Extract to read:
[Start of Attachment]

NHS IT delays laid bare by £1.8bn underspend

All that money and nothing to spend it on

By Nick Heath, 2 April 2009 14:30

NEWS

The agency overseeing the £12.7bn revamp of NHS IT will have failed to spend £331m of its capital budget for 2008 according to forecasts.

It will be the fourth year in a row that NHS IT body Connecting for Health (CfH) has failed to spend all of its allocated capital funds, taking the total capital underspend for the agency since 2005 to almost £1.8bn.

Health minister Ben Bradshaw revealed the figures in a written answer to parliament on Tuesday, showing that while CfH's capital budget for 2008/09 was £917m, the forecast outturn was only £586m.

The agency blamed its ongoing spending shortfall on falling behind its timetable for implementing electronic medical records across England under the Care Records Service.

Patient administration systems that will handle the electronic records have only been deployed in a handful of health trusts and the CRS is now four years behind schedule.

[End of Attachment]

Data shown:
[Start of Attachment]

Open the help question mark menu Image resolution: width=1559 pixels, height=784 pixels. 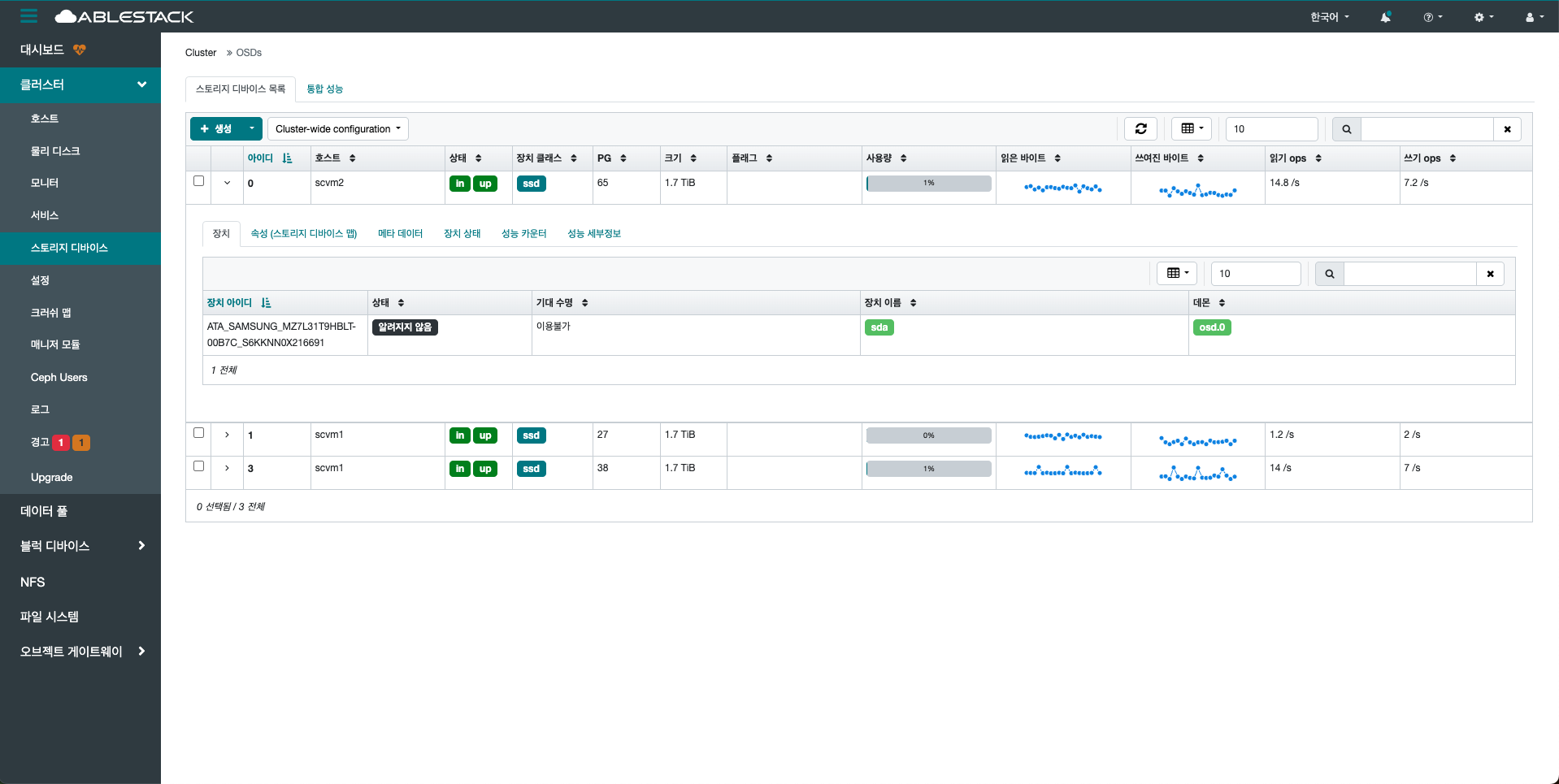point(1432,17)
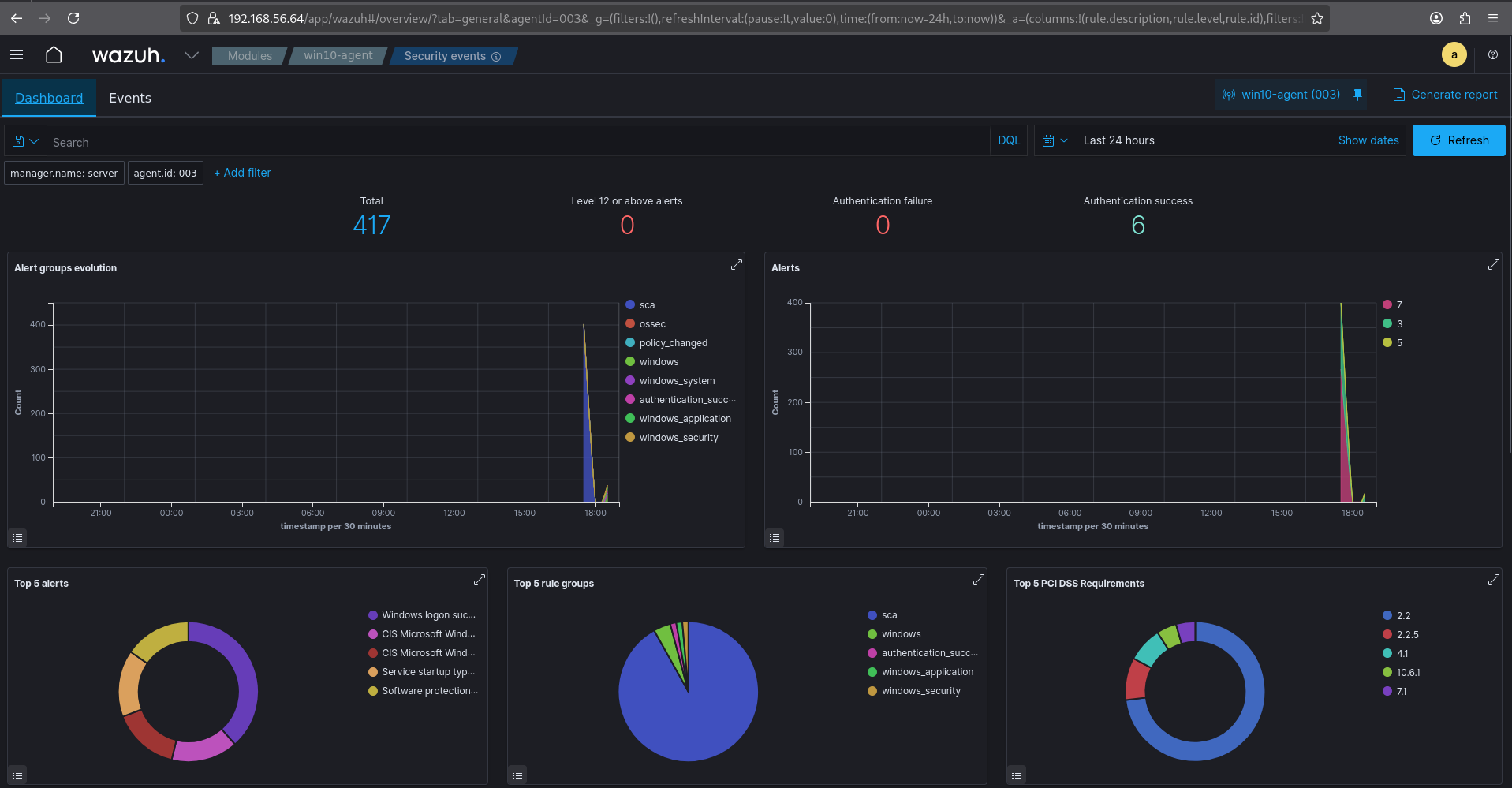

[End of Attachment]

Task requirements:
Output the full article about the NHS IT underspend word for word. Rely solely on the article to complete this work.

Solution for this exercise:
NHS IT delays laid bare by £1.8bn underspend

All that money and nothing to spend it on

By Nick Heath, 2 April 2009 14:30

NEWS

The agency overseeing the £12.7bn revamp of NHS IT will have failed to spend £331m of its capital budget for 2008 according to forecasts.

It will be the fourth year in a row that NHS IT body Connecting for Health (CfH) has failed to spend all of its allocated capital funds, taking the total capital underspend for the agency since 2005 to almost £1.8bn.

Health minister Ben Bradshaw revealed the figures in a written answer to parliament on Tuesday, showing that while CfH's capital budget for 2008/09 was £917m, the forecast outturn was only £586m.

The agency blamed its ongoing spending shortfall on falling behind its timetable for implementing electronic medical records across England under the Care Records Service.

Patient administration systems that will handle the electronic records have only been deployed in a handful of health trusts and the CRS is now four years behind schedule.